Soils from an iron and steel scrap storage yard remediated with aided phytostabilization

Areas degraded by industrial activity demonstrate unfavorable chemical and physical conditions, including a high concentration of trace elements (TEs), which reduce the growth and development of appropriate plant cover. For the above reasons, in recent years, the demand for the development of natural and effective technologies for removing particularly hazardous compounds such as TEs from the environment has been growing. Because aided phytostabilization is a relatively new technology, examination of new additions immobilizing TEs in combination with an appropriately selected species plan poses a challenge in environmental protection and engineering. The novelty of this study is in the assessment of the usefulness of previously not applied soil amendments in processes of TEs immobilization in contaminated soils.

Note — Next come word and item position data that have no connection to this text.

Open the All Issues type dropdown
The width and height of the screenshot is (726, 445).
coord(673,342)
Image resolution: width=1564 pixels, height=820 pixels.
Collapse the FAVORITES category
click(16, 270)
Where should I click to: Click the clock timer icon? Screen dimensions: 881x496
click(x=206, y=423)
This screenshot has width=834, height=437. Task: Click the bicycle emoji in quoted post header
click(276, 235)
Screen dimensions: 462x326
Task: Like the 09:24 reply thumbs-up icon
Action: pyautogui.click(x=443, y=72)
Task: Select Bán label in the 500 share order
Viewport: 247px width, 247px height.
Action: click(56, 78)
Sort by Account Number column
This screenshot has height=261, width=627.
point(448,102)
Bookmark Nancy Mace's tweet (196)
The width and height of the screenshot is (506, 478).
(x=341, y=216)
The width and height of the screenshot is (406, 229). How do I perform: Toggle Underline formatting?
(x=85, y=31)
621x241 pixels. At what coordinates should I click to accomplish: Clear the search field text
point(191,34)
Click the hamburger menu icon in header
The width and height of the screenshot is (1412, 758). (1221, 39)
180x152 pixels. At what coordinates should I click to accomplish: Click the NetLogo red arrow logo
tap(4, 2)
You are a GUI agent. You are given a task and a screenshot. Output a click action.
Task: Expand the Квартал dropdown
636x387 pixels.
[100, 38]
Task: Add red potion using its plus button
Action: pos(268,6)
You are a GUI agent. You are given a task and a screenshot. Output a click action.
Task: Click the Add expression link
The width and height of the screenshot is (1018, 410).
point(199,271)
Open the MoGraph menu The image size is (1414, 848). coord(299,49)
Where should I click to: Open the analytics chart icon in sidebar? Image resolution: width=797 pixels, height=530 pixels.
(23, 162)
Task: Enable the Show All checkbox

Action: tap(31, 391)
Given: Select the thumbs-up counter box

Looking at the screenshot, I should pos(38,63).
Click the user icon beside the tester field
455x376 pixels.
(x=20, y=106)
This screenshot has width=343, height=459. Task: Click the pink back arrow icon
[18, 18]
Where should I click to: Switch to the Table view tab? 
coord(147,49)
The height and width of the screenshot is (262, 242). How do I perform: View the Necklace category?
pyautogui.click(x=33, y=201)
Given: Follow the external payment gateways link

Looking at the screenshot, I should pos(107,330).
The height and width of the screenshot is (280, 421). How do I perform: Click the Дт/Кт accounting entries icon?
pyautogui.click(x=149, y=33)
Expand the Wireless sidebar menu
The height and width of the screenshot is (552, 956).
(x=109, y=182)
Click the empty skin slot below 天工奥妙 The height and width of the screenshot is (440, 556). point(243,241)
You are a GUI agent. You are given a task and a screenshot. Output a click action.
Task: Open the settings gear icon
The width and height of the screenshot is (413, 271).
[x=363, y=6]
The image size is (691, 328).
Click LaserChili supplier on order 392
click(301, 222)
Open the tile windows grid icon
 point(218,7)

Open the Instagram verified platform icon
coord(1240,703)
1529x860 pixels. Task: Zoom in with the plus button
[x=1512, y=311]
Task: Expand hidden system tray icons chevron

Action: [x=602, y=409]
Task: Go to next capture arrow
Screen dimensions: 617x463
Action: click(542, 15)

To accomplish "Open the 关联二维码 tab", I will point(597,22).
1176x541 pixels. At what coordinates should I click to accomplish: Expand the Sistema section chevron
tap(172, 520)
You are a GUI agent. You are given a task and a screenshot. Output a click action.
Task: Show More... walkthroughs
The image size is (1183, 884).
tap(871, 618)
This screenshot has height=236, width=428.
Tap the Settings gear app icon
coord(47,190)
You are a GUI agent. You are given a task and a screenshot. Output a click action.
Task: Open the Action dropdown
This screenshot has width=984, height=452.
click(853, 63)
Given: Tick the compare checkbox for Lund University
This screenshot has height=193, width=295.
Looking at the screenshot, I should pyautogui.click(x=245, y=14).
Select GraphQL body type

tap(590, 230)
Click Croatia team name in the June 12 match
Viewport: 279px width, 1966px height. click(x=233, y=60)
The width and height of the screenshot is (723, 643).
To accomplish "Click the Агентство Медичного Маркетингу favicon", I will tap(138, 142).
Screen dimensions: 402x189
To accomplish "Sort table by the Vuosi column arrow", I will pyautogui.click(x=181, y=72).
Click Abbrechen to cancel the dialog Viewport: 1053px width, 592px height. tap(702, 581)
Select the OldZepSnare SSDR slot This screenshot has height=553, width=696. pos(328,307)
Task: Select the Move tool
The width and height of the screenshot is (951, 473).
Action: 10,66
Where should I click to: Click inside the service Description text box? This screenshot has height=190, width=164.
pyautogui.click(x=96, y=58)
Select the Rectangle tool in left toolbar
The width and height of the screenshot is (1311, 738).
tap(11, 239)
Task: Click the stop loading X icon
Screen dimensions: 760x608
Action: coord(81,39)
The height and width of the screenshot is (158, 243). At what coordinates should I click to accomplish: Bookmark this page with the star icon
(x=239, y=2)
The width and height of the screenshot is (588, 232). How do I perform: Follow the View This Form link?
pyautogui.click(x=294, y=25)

This study presents the results of a vegetation experiment using a mix of grasses and rarely used mineral soil amendments (halloysite, diatomite, dolomite) for aided phytostabilization of soil originating from an area affected by industrial activity and characterized by high TEs concentrations. Additionally, the degree of phytotoxicity of the examined soils was determined. The greatest above-ground biomass was observed when diatomite, dolomite, and halloysite were added to the soil. The concentrations of the analyzed TEs in test plants were higher in roots than in the above-ground parts. This indicates that mineral amendments affected soil properties promoting TEs precipitation and decreasing TEs bioavailability. The highest increase in soil pH was observed after the application of dolomite to the soil. The average contents of Pb, Ni, Cu, and Cr in soil demonstrated the highest reduction after diatomite and halloysite application. The conducted research confirms the possibility of applying the examined soil additives to support phytostabilization of alkaline soil highly contaminated with TEs.